◆ **About this task**
A complete answer includes every line below with the word "target".

Collected data entries:
┄┄┄┄┄┄┄┄┄┄
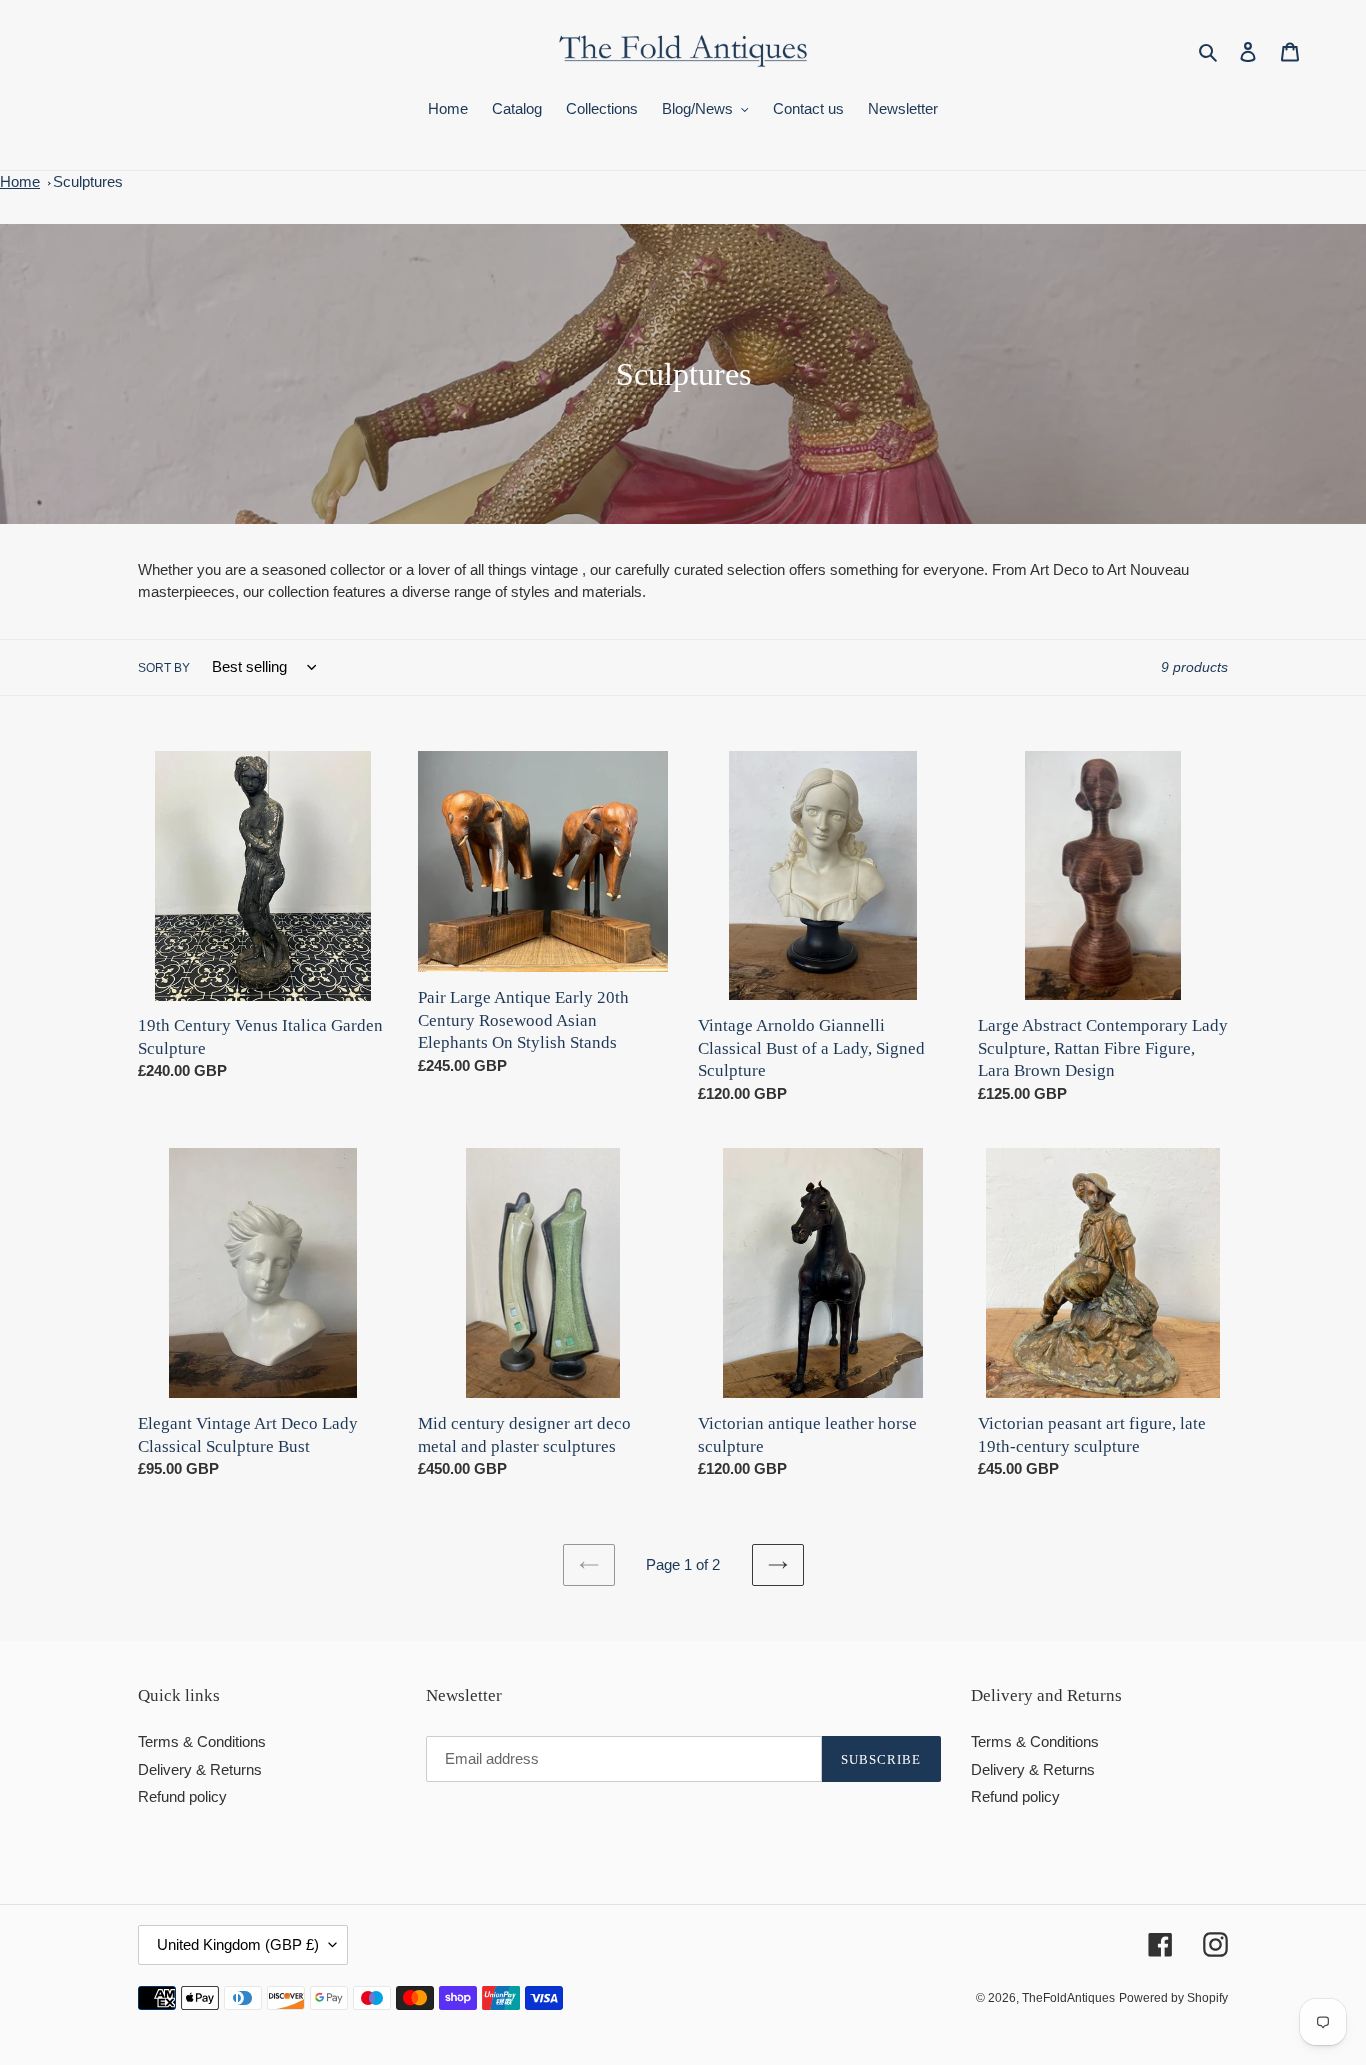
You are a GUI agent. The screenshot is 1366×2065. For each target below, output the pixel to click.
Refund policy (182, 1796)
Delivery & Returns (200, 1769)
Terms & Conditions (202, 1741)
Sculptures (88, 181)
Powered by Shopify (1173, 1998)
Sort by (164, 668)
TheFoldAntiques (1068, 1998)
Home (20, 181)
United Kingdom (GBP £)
┄┄┄┄┄┄┄┄┄┄
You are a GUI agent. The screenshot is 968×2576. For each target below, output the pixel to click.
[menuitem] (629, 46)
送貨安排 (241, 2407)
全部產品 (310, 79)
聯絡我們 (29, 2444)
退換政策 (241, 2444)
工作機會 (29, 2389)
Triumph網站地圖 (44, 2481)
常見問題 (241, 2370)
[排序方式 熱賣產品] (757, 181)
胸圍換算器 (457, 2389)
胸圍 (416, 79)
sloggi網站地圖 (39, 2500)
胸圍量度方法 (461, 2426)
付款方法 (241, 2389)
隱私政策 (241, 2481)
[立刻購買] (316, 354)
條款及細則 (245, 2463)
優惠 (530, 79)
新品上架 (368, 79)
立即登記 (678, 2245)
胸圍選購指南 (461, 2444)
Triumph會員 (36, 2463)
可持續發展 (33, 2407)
┄┄┄┄┄┄┄┄┄┄
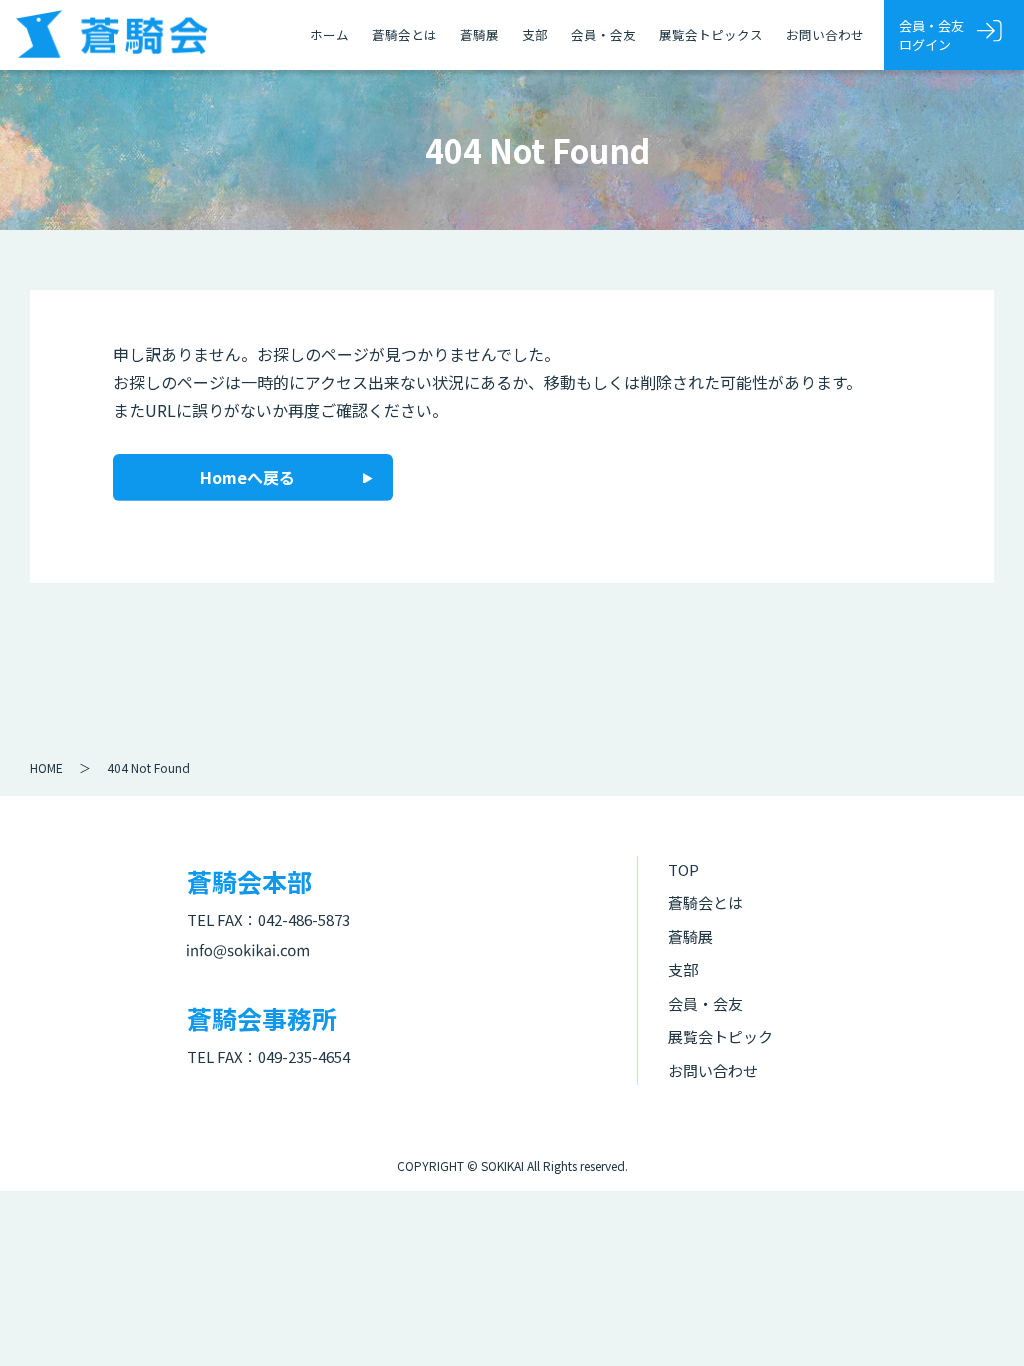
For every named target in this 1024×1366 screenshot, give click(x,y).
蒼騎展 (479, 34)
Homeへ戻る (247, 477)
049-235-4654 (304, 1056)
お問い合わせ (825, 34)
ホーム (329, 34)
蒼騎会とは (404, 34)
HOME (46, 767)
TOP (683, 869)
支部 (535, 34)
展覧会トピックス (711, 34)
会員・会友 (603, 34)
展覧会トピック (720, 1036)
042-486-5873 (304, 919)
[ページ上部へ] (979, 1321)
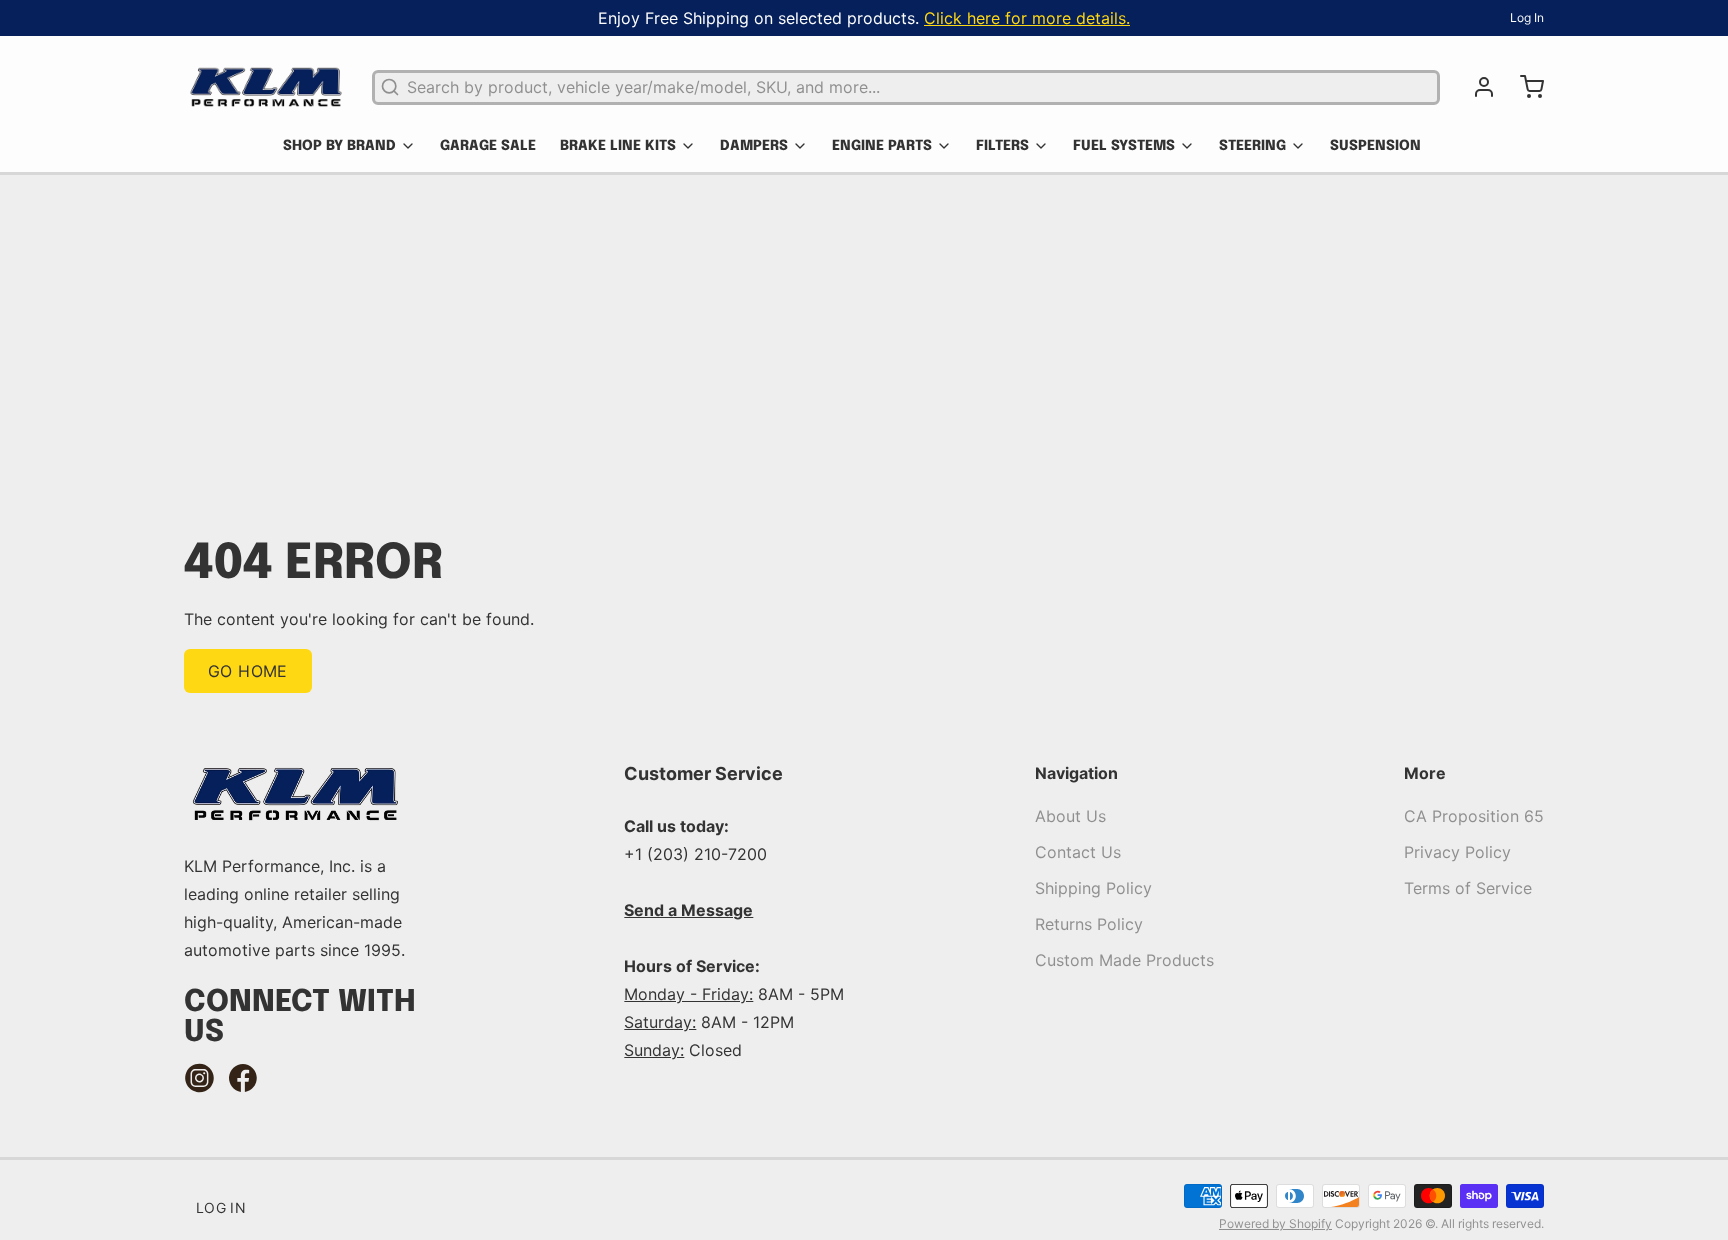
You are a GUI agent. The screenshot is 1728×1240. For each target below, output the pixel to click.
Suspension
┄┄┄┄┄┄┄┄┄┄
◆ **Completed task**
You are a GUI agent. The screenshot is 1366×2065. For each target below, output the pixel to click.
You are a GUI agent. The screenshot is 968×2576. For each target below, output the pixel to click.
For every named target in this 1024×1366 screenshot, give click(x,y).
You are a GUI agent. The screenshot is 1728×1240. For each target below, output the pixel to click.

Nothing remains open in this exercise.